Billy Crystal: No primeiro dia em que trabalhamos juntos, nos mostraram as versões mais jovens de Mike e Sulley. Nós começamos a rir, pois eles nos fizeram parecer mais jovens. Sulley é mais saudável e magro. Mike tem seu aparelho e há mais juventude nos seus olhos. Eles simplesmente se portam de forma diferente. É sutil, mas está lá.
John Goodman: Depois de algumas tomadas, apenas acontece, organicamente. Você pega outras energias e simplesmente acontece. É uma diferença sutil, mas esta lá.

Qual seria o marco na amizade entre Mike e Sulley?

Goodman: Acho que a razão pela qual eles funcionam juntos é que, de certa forma, eles se completam. Acho que Sulley precisa muito, muito do Mike Wazowski. Ele o torna completo e permite que Sulley respire um pouco. Especialmente neste filme, em que eles não são monstros completamente formados ainda, eles aprendem um com o outro. Eles aprendem a se adaptar e abandonar as suas noções preconcebidas de si mesmos e do mundo. Eles são bons um para o outro.

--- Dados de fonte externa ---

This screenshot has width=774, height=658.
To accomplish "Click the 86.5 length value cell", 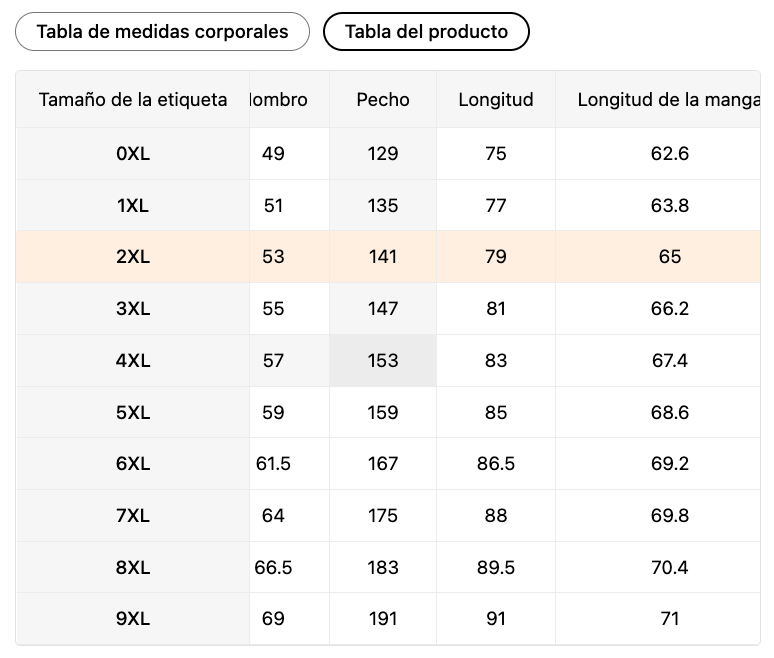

Crystal: Para mim, Mike é destemido. Ele é realmente meu personagem favorito, de tudo que já fiz. Eu realmente senti falta de interpretá-lo. (...) Eu amo interpretar esse cara e interpretá-lo com John é fenomenal pois nós trabalhamos juntos no estúdio e podemos atuar juntos. Não estamos apenas lendo as falas. Estamos interpretando os personagens e nós os sentimos. Acho que é por isso que a relação deles na tela é tão legal. É algo real.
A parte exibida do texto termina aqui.